_WHAT TO DO_
1. In the prefix-sum thread, which two operations do the new prefix-sum tests pass for?
2. In the prefix-sum thread, shorten the paragraph beginning "The tests I added are pretty short" into one brief sentence that keeps its main facts.
3. Proceed with the prefix-sum discussion thread, writing on from its final line.

_GIVEN TEXT_

********************

I finished adding prefix-sum to svshape, and added some prefix-sum tests which pass! (both for add and sub)

The tests I added are pretty short and to-the-point, but not quite what you were asking for, luke, so if you're happy with their showcase-ability we can mark that as DONE.

https://git.libre-soc.org/?p=openpower-isa.git;a=commitdiff;h=b6a45579add1491f23a06ca5437c5e5e5989e75e

commit b6a45579add1491f23a06ca5437c5e5e5989e75e
Author: Jacob Lifshay <programmerjake@gmail.com>
Date:   Fri Apr 28 01:49:30 2023 -0700

    prefix-sum remap works!

commit 1f451e7846d4561a36a67d38814d814ea59f3802
Author: Jacob Lifshay <programmerjake@gmail.com>
Date:   Fri Apr 28 01:48:03 2023 -0700

    change order to tuple in remap preduce tests/demos to match rest of simulator

commit 7facebc376274d533c49f34f0b296154ab30f044
Author: Jacob Lifshay <programmerjake@gmail.com>
Date:   Fri Apr 28 01:47:12 2023 -0700

    fix <u and >u with int arguments

Comment 18 Luke Kenneth Casson Leighton 2023-04-30 16:55:16 BST

(In reply to Jacob Lifshay from comment #17)
> I finished adding prefix-sum to svshape, and added some prefix-sum tests
> which pass! (both for add and sub)
> 
> The tests I added are pretty short and to-the-point, but not quite what you
> were asking for, luke, so if you're happy with their showcase-ability we can
> mark that as DONE.

yes looks great.

can you cut/paste the pseudocode into the Appendix of REMAP?
https://libre-soc.org/openpower/sv/remap/appendix/

it goes into the RFC and constitutes "questions feedback"
so i can justify putting budget your way for it.

********************

_SUPPLIED INFORMATION_

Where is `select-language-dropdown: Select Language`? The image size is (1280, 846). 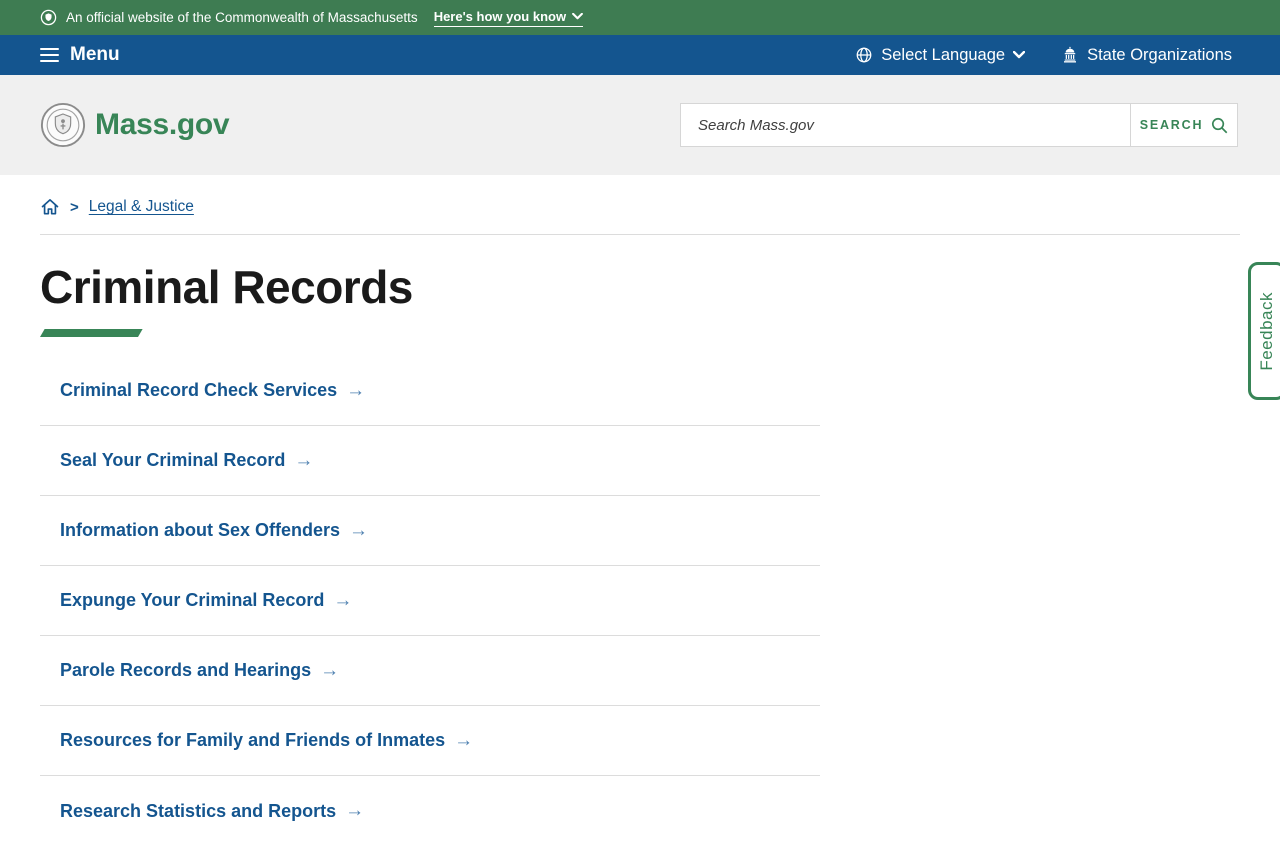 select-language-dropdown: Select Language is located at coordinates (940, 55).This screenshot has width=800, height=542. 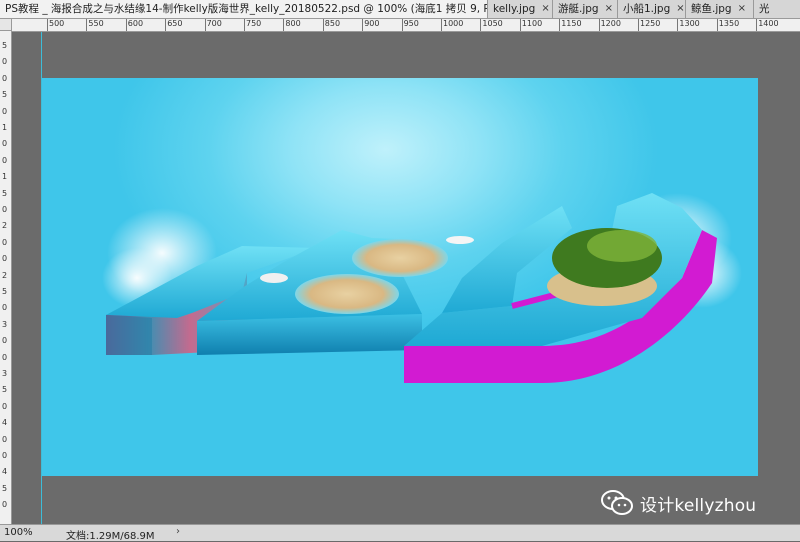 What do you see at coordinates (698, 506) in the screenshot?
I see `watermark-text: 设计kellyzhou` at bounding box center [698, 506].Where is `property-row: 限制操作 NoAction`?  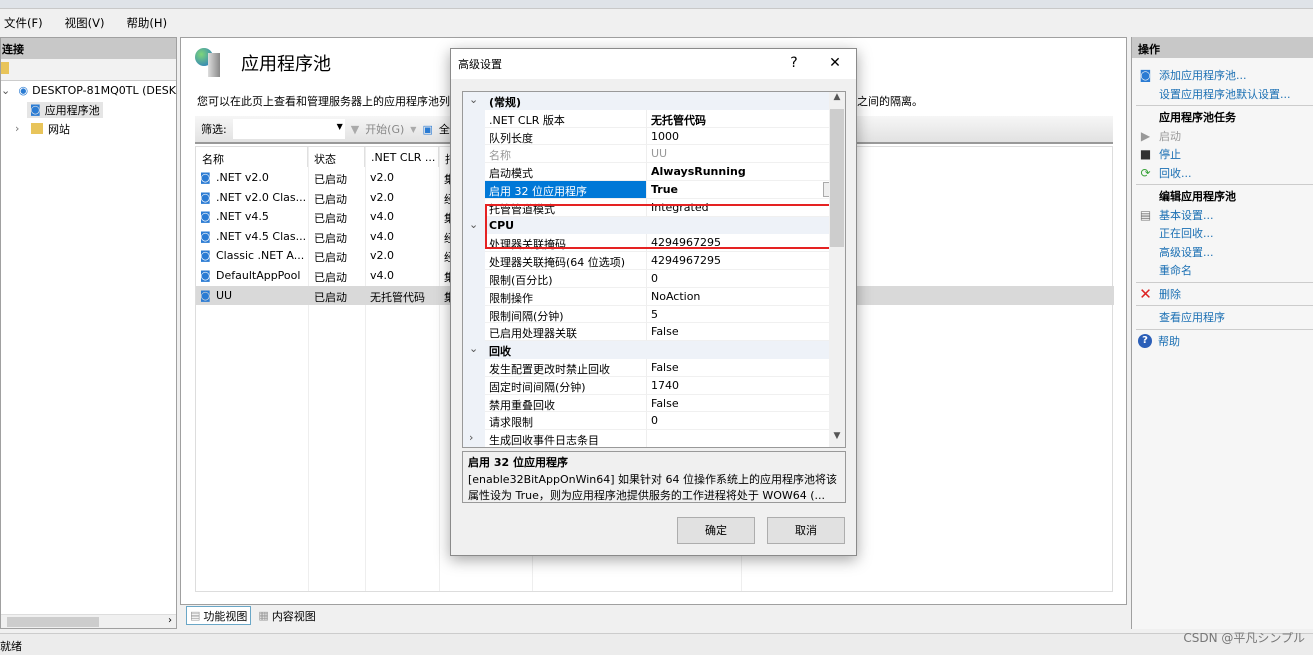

********************

_ANSWERS TO THIS EXERCISE_
1. Add and sub.

2. The new tests are short and focused but not quite what Luke requested, so if he finds them good enough as a showcase, the item can be marked DONE.

3.
Comment 19 Luke Kenneth Casson Leighton 2023-05-01 09:25:46 BST

(In reply to Luke Kenneth Casson Leighton from comment #15)
> (In reply to Jacob Lifshay from comment #14)

> > for i in range(0, length, chunk_size):
> >     sum += reduce_chunk(VL=chunk_size)
> > sum += reduce_tail(VL=length % chunk_size)  # dynamic VL here
> 
> drat, you're right.
> 
> of course. okaaay sigh so this involves creating a new Form, with Parallel
> Reduction similar to svshape2 "carving out" its own niche... urrr...

ah. realised there's a complication. VL and MAXVL determines the number
of operations carried out, not the width of the reduction.

for now the tail will have to be done by recursive macros using
immediates manually.

Comment 20 Jacob Lifshay 2023-05-01 09:30:00 BST

(In reply to Luke Kenneth Casson Leighton from comment #19)
> (In reply to Luke Kenneth Casson Leighton from comment #15)
> > (In reply to Jacob Lifshay from comment #14)
> 
> > > for i in range(0, length, chunk_size):
> > >     sum += reduce_chunk(VL=chunk_size)
> > > sum += reduce_tail(VL=length % chunk_size)  # dynamic VL here
> > 
> > drat, you're right.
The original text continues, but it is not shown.